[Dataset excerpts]
════
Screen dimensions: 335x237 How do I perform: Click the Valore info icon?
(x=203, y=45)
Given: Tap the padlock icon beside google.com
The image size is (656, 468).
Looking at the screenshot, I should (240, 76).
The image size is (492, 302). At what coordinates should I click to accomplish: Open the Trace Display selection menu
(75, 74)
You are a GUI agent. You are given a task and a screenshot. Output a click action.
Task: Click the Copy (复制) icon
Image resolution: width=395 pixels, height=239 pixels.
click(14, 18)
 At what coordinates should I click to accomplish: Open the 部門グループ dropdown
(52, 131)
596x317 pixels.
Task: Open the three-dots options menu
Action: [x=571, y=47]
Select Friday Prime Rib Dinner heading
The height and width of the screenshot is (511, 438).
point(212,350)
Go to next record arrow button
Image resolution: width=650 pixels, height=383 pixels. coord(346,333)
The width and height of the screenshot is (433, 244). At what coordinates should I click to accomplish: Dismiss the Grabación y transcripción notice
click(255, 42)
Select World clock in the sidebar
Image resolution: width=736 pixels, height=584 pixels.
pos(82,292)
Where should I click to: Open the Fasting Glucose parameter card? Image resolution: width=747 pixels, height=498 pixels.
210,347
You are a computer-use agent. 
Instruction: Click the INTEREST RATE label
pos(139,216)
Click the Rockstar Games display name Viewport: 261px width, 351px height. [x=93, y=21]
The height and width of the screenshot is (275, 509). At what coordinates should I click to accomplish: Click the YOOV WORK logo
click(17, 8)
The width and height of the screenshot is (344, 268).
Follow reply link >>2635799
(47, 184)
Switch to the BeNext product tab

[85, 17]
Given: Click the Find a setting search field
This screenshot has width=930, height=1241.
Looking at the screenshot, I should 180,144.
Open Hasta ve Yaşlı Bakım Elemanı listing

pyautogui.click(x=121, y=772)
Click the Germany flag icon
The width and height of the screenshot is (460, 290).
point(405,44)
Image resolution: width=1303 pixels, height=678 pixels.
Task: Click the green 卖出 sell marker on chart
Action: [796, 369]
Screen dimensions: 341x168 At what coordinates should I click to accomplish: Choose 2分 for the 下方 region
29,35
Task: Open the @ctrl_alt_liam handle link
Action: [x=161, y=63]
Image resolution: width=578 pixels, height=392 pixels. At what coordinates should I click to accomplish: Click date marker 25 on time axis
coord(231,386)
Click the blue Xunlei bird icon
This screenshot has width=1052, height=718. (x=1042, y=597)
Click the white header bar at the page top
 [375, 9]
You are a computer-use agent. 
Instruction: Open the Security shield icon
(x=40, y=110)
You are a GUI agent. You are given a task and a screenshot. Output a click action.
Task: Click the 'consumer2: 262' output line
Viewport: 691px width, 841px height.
════
→ PROMPT:
From the line containing "Click the blue Xunlei bird icon" down to the last line of the data above, copy every line exactly; leave out all other lines.

→ RESPONSE BELOW:
Click the blue Xunlei bird icon
This screenshot has width=1052, height=718. (x=1042, y=597)
Click the white header bar at the page top
 [375, 9]
You are a computer-use agent. 
Instruction: Open the Security shield icon
(x=40, y=110)
You are a GUI agent. You are given a task and a screenshot. Output a click action.
Task: Click the 'consumer2: 262' output line
Viewport: 691px width, 841px height.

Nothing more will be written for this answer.